# [Your goal]
Would you copy out each line of the records below that includes the word "field"?

# [Data in this exercise]

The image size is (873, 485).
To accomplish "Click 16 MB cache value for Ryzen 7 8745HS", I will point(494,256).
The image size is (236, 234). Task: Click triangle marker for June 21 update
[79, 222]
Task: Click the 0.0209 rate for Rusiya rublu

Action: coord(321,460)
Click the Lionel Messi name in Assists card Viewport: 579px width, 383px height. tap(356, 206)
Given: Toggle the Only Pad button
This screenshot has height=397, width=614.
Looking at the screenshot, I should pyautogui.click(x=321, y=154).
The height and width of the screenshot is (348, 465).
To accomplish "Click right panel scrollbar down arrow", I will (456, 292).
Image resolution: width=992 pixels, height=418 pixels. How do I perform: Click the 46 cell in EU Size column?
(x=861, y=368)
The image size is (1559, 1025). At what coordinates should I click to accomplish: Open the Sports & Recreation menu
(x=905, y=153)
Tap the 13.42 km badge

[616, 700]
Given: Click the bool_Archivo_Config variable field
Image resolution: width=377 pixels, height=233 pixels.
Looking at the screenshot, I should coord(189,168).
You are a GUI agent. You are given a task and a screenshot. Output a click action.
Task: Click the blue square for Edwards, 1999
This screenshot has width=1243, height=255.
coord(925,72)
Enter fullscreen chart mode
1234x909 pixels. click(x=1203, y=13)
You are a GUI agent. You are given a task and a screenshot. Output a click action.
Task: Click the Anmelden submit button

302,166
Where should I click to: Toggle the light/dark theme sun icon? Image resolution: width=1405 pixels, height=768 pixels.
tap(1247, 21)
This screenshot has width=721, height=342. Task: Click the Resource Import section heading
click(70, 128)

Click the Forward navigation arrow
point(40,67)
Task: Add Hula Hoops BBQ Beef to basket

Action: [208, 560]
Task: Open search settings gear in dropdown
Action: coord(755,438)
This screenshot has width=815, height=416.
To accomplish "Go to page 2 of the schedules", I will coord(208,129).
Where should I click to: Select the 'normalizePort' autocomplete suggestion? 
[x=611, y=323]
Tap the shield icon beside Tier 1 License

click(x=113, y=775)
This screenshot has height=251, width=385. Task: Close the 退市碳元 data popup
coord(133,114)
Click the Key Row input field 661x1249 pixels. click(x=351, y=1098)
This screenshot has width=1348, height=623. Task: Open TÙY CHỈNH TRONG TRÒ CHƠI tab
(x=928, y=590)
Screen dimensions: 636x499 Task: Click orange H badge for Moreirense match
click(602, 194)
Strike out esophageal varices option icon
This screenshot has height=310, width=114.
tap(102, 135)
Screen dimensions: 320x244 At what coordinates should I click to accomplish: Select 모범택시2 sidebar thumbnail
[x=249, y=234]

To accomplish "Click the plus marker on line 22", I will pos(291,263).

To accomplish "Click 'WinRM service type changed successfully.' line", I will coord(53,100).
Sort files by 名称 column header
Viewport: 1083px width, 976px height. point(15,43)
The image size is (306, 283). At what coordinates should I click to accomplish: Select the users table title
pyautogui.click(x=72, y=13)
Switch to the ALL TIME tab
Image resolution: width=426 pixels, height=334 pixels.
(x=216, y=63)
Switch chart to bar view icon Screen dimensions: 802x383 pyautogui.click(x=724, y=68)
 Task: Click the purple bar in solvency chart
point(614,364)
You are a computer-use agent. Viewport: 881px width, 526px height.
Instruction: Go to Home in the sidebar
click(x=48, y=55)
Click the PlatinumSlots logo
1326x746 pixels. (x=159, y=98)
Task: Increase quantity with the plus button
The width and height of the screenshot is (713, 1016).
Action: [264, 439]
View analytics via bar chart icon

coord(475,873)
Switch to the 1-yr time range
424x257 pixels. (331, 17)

# [Answer box]
Given: Click the bool_Archivo_Config variable field
Click the Key Row input field 661x1249 pixels. click(x=351, y=1098)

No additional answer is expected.